African Perspectives:
Med Hondo
This year’s recipient of the Genevieve McMillan and Reba Stewart Fellowship for Distinguished Filmmaking is director Med Hondo. Son of a Senegalese father and Mauritanian mother, Abid Mohammed Medoun Hondo was born in 1936 in Ain Ouled Beri Mathar, in the Atar region of Mauritania. As a young man, Med Hondo traveled as an immigrant worker to France, where eventually he developed an interest in theater and formed his own performing group, "Shango," named after the Yoruba god of thunder.

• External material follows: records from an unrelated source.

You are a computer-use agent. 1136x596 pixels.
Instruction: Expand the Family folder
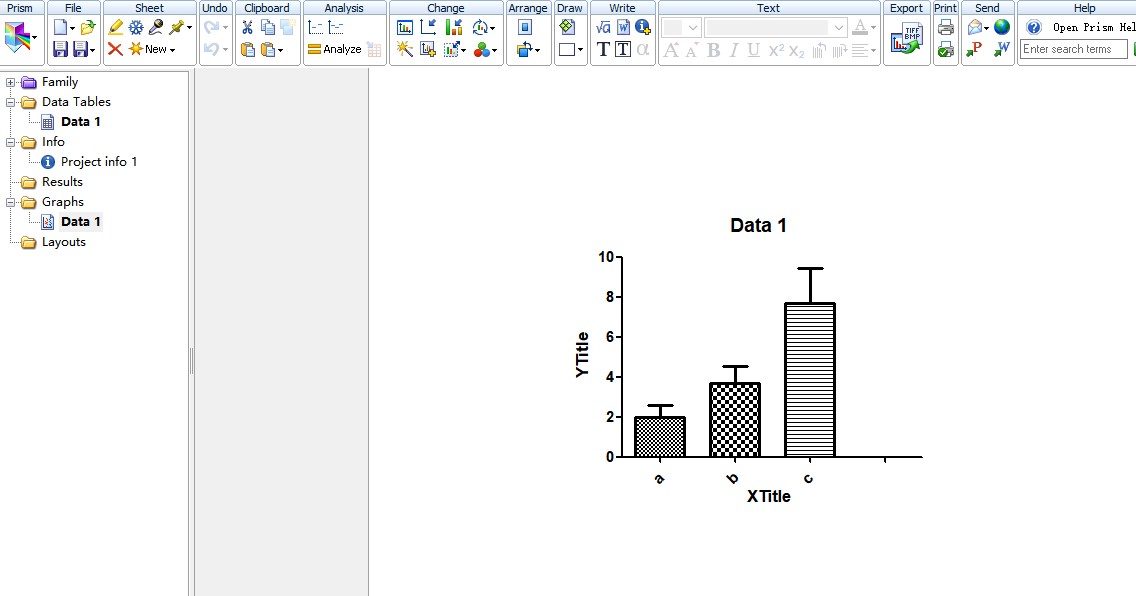point(11,82)
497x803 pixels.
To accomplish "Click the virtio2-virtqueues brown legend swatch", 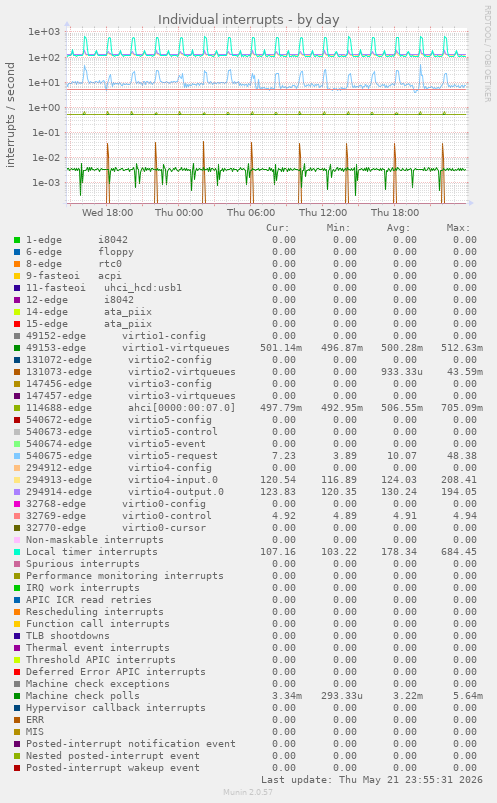I will pyautogui.click(x=17, y=372).
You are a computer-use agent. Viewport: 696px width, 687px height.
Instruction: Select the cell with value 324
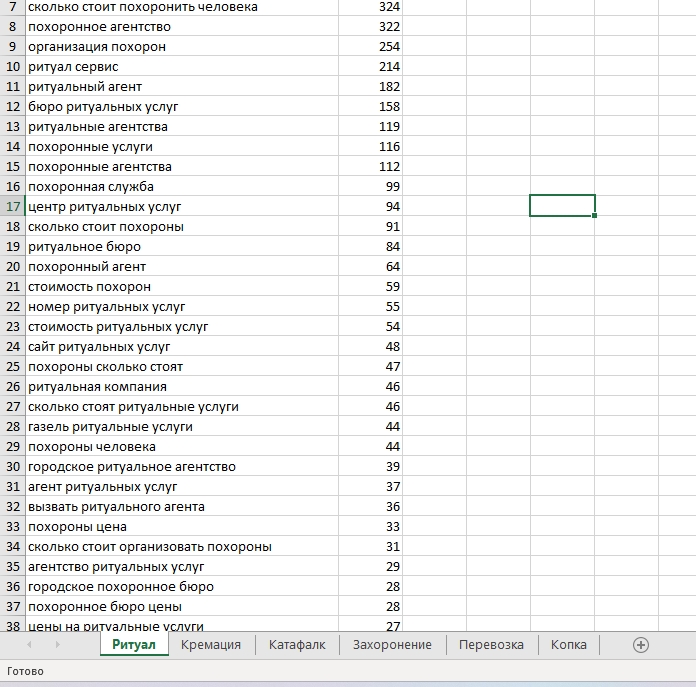tap(371, 7)
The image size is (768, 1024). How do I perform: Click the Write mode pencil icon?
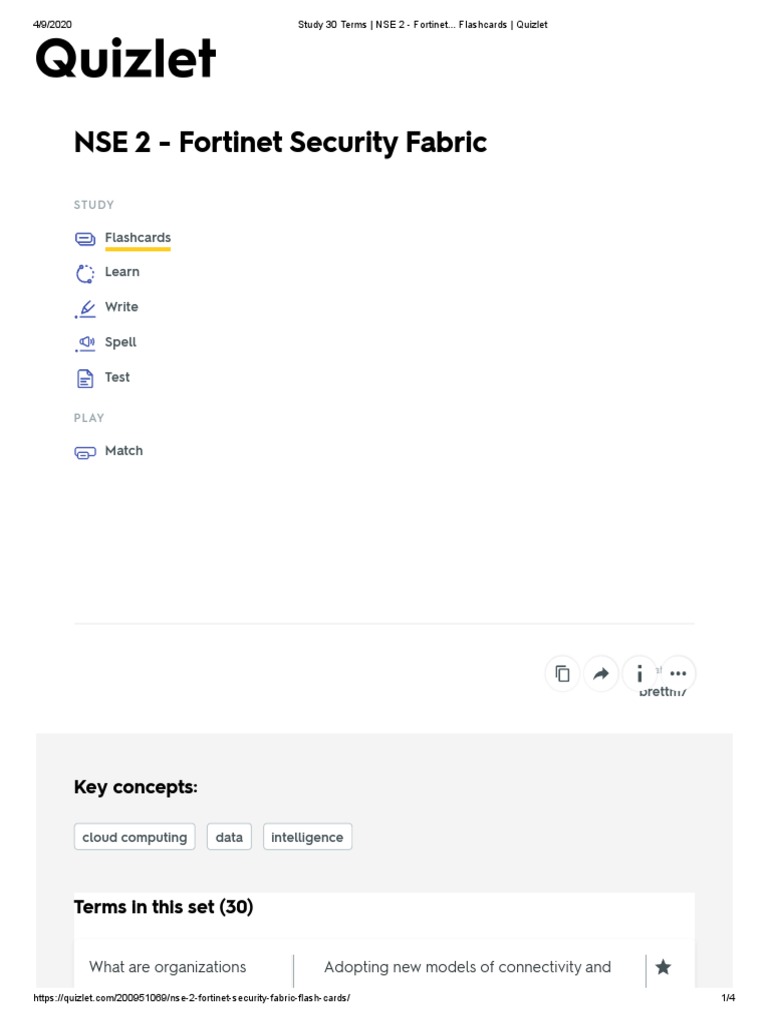[x=86, y=308]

At the same time, he began to learn about the cinema and in 1966 made his first short film, Ballade aux sources, which tells of an African who returns, disillusioned, to his native land after working and living in dreadful conditions in France. Four years later, drawing on the same wealth of experience and emotion, Med Hondo directed his now renowned debut feature, Soleil O. Praised at the 1970 Cannes Film Festival both for its thematic content and the originality of its formal presentation, Soleil O takes its title from a West African lament about people transported from Africa to be sold as slaves in the Caribbean. Symbolically linking their fates to those of contemporary Black workers in France, the film is a succession of forceful tableaux describing the illusions and miseries of African migrant workers.
Although labeled a "militant" filmmaker, across his career Med Hondo has developed rich and powerful forms of storytelling, drawn from the West African oral tradition of the griots. These are films that forcibly seek to dismantle what the director has called "the narrative and psychological mechanisms of traditional [Hollywood] drama-turgy," in the hopes of raising consciousness. From West Indies, a vast musical fresco covering nearly four-hundred years in the history of the French West Indians, from their enslavement to their present-day displacement in France, to Sarraounia, the valiant story of a West African queen who opposed French colonial troops at the end of the nineteenth century, Med Hondo has offered up to the viewer impassioned examinations of colonial history and its consequences. "For three centuries, due to historical circumstances, a whole people has been led to believe that it was superior to the people it had colonized," Med Hondo states. "Such an ideology has not been eradicated in the past twenty years in spite of the independence of African countries. People should be educated about the richness of the African heritage and the discrimination faced by immigrants in France. I hope my films explain Africa and the crucial and burning issues faced by Black people in Africa and abroad."